A Randomized, Placebo-Controlled Phase 2 Study of IDH1 Inhibition Using Ivosidenib as Maintenance Therapy for IDH1-mutant Acute Myeloid Leukemia Following Allogeneic Stem Cell Transplantation
This is a Phase 2 study of the study drug, ivosidenib (a mutant IDH1 inhibitor), compared to placebo, given to patients with IDH1-mutant acute myeloid leukemia (AML) after hematopoietic stem cell transplantation (HCT).
• Pathologically confirmed diagnosis of IDH1(R132)-mutant acute myeloid leukemia (AML). IDH1 mutations could have been detected by any mutational technique at any prior point including at diagnosis or remission.
• Between the ages of 18 and 75 years
• Will undergo allogeneic hematopoietic stem cell transplantation (HSCT) for their malignancy. Conditioning may be either conventional myeloablative (MAC) or reduced intensity conditioning (RIC). There will be no restrictions on type of graft source.
• ECOG performance status ≤ 2
• Participants must have normal organ and marrow function as defined below:
‣ Absolute neutrophil count ≥ 1000/µL without growth factor support (e.g.

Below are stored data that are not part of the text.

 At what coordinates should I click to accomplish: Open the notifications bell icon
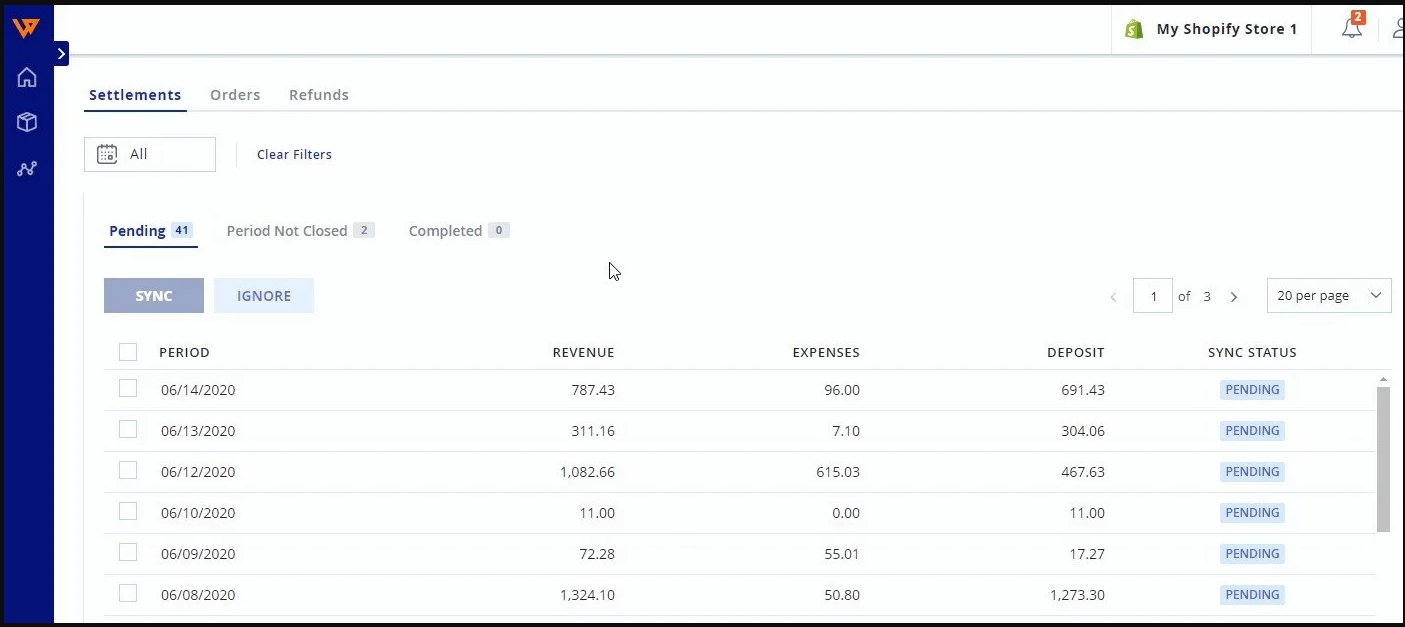coord(1352,28)
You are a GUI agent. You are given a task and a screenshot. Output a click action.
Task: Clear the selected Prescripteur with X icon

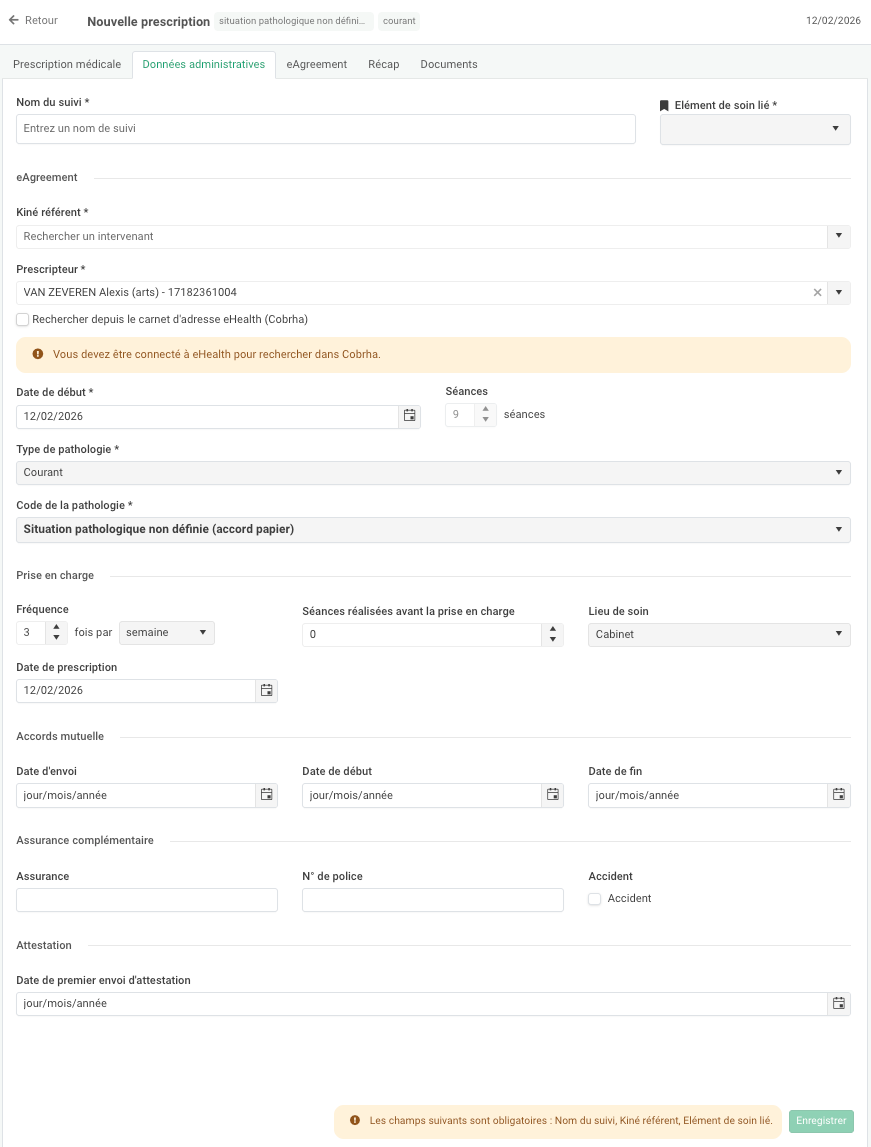click(x=817, y=292)
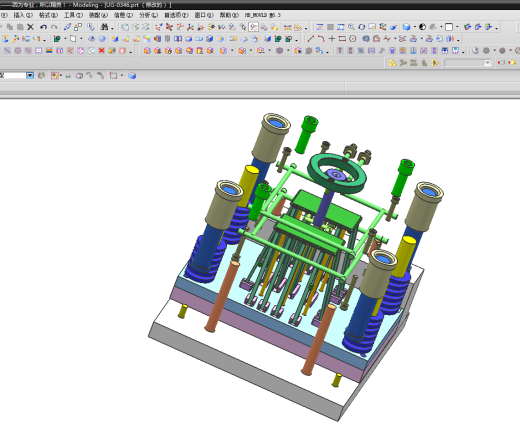Click the black X delete icon
This screenshot has width=520, height=432.
pyautogui.click(x=30, y=27)
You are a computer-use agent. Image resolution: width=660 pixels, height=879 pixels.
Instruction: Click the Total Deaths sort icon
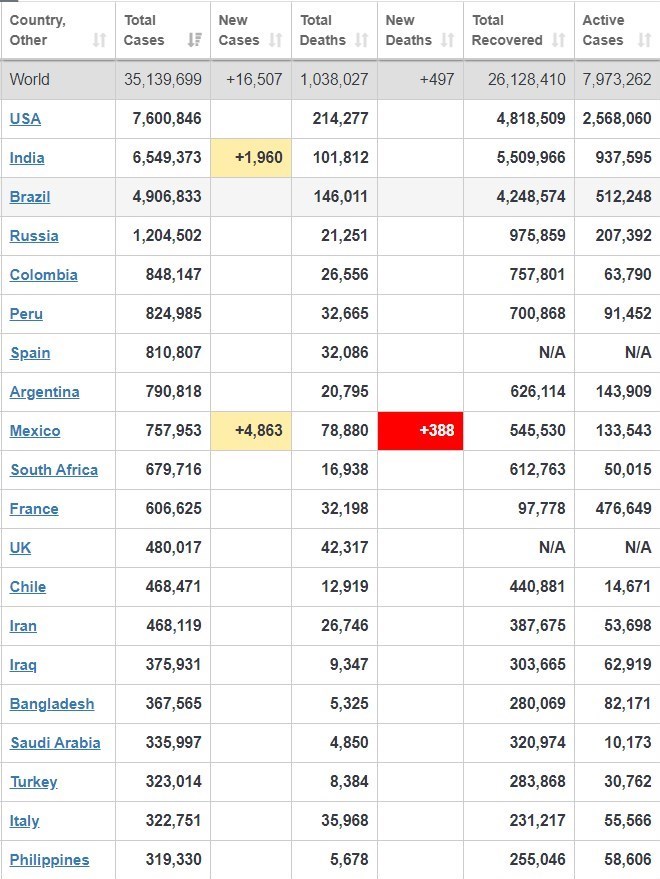[361, 40]
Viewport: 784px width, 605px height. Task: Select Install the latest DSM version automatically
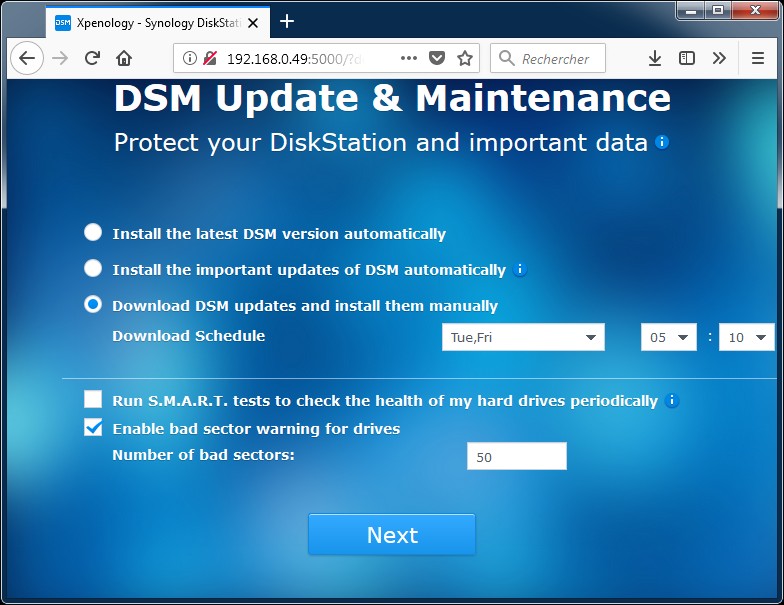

GCSF) in the previous 7 days.
⁃ Platelet count ≥ 50,000/µL without transfusional support in the previous 7 days.
⁃ AST (SGOT), ALT (SGPT) and Alkaline phosphatase \< 3x institutional upper limit of normal (ULN)
⁃ Direct bilirubin \< 2.0 mg/dL
⁃ Calculated creatinine clearance ≥ 40 mL/min (Cockcroft-Gault formula)
• LVEF must be equal to or greater than 40%, as measured by MUGA scan or echocardiogram
• Female patients of childbearing potential must have a negative pregnancy test
• The effects of ivosidenib on the developing human fetus are unknown. For this reason female participants of child-bearing potential and male participants must agree to use adequate contraception (hormonal or barrier method of birth control; abstinence) during the entire study treatment period and through 90 days after the last dose of treatment
• Ability to understand and the willingness to sign a written informed consent document.